DATA EXTRACTS ->
┏━━
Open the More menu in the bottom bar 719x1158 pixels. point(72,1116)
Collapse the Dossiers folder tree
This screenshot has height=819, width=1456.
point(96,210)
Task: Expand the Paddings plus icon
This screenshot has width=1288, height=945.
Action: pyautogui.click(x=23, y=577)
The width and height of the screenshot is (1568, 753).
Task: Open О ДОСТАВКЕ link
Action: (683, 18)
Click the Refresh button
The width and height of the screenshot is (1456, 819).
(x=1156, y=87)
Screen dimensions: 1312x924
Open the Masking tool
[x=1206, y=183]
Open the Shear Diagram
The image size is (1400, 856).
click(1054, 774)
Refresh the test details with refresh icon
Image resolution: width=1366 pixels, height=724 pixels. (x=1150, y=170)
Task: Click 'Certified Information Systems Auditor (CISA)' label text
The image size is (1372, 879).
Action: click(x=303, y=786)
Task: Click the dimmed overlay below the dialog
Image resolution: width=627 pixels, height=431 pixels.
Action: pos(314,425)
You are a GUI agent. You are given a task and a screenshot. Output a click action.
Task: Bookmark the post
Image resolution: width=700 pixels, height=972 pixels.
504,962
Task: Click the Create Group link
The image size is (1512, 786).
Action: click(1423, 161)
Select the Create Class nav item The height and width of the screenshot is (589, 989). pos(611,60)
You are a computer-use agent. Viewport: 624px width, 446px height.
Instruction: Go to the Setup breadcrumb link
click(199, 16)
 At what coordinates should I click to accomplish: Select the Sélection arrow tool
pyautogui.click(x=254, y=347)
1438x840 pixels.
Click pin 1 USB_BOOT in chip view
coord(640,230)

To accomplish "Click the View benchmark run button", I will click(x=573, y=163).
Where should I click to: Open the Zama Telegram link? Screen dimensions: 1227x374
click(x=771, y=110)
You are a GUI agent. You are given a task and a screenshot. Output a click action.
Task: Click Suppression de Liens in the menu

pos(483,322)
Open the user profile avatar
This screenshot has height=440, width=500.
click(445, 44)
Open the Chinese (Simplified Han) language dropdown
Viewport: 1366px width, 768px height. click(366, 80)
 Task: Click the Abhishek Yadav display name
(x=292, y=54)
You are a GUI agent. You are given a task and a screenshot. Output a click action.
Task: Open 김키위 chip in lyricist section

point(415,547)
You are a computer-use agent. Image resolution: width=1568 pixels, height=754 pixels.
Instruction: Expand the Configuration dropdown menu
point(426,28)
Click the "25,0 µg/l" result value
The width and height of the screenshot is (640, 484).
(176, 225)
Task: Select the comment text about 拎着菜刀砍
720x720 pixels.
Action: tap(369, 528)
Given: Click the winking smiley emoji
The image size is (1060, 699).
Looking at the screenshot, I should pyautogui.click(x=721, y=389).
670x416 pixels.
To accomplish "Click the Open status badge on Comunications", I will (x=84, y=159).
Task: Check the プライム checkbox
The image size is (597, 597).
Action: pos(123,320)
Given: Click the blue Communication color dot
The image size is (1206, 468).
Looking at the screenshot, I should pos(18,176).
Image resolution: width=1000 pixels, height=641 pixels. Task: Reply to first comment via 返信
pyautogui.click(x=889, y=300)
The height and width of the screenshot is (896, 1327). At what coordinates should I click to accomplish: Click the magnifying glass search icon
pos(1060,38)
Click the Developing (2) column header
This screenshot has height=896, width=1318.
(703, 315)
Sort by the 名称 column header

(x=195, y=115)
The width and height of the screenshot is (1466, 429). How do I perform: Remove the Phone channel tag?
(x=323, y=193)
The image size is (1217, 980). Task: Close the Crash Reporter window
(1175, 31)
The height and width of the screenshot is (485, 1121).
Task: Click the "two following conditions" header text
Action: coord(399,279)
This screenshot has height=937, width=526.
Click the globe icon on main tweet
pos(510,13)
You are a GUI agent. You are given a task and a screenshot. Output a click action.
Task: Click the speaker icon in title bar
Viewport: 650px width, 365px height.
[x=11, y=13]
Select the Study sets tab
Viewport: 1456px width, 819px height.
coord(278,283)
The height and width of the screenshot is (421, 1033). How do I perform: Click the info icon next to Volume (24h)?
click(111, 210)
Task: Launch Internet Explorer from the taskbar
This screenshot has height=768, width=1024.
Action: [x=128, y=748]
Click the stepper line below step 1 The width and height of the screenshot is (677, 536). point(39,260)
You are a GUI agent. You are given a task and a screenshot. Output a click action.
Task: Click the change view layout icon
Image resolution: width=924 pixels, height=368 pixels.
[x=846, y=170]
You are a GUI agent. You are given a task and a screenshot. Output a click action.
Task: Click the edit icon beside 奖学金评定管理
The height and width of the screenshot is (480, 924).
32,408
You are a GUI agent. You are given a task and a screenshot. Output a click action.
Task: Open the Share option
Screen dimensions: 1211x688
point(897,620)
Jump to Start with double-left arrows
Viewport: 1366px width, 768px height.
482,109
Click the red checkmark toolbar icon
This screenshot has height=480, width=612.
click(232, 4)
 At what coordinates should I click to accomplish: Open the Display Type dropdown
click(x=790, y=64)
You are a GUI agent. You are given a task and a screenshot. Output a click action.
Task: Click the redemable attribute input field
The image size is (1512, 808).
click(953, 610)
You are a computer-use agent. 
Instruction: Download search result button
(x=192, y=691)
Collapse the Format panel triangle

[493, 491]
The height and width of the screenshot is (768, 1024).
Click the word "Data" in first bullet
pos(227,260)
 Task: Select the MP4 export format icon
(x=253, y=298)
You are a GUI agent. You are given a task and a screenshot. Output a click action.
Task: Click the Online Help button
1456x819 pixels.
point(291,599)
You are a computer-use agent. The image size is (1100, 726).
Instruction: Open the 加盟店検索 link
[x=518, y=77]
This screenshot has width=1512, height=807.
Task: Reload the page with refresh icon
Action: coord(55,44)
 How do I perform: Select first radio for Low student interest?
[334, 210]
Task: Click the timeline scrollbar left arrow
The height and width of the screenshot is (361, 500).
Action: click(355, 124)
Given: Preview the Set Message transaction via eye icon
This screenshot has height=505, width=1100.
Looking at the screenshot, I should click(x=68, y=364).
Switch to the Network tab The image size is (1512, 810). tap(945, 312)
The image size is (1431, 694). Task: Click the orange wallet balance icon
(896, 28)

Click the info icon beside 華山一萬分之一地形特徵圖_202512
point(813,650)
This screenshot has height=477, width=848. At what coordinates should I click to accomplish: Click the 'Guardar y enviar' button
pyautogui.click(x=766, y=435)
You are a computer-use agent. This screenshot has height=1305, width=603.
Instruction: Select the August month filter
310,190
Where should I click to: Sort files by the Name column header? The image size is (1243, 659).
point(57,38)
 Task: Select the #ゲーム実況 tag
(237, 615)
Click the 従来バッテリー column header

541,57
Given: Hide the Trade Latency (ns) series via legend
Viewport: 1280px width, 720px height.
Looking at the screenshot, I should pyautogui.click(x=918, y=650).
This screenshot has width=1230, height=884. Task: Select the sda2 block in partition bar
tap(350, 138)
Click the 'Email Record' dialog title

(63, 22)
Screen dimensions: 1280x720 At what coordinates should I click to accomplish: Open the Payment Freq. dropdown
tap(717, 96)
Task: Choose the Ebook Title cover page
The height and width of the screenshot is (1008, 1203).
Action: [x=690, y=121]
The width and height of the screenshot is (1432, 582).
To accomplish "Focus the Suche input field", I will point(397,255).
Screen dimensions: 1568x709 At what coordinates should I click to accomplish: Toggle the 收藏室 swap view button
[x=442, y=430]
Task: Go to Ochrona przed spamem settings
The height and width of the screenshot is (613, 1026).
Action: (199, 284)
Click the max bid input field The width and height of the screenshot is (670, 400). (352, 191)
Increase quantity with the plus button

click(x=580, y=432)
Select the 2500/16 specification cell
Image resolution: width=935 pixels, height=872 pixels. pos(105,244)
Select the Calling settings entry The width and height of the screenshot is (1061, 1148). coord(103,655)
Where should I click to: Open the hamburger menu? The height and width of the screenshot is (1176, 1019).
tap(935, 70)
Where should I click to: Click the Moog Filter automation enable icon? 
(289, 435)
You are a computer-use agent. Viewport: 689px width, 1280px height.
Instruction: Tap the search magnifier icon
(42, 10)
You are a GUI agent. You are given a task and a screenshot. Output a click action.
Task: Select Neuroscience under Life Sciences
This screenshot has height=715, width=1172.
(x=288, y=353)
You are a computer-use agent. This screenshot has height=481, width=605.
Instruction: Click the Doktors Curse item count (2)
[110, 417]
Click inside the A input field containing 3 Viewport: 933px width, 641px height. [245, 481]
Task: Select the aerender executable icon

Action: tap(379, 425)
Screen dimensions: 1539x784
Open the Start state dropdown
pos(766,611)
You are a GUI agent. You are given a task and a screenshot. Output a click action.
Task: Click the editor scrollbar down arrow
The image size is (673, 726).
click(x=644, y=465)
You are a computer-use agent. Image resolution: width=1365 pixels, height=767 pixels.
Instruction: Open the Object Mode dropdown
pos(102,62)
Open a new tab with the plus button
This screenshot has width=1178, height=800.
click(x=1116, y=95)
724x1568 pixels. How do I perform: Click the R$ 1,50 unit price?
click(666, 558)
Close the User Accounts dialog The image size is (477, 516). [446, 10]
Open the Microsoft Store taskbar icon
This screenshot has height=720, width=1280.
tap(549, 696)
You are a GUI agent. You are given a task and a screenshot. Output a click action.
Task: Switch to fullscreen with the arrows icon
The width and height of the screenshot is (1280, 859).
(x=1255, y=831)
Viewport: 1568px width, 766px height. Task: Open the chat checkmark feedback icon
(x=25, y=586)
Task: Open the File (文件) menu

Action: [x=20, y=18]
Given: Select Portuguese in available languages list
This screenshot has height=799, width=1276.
┗━━
EXERCISE BRIEF ->
Write out the listing's lines exactly, from its first line through the line that contains "Click the Refresh button", and stop there.

YOUR SOLUTION ->
Open the More menu in the bottom bar 719x1158 pixels. point(72,1116)
Collapse the Dossiers folder tree
This screenshot has height=819, width=1456.
point(96,210)
Task: Expand the Paddings plus icon
This screenshot has width=1288, height=945.
Action: pyautogui.click(x=23, y=577)
The width and height of the screenshot is (1568, 753).
Task: Open О ДОСТАВКЕ link
Action: (683, 18)
Click the Refresh button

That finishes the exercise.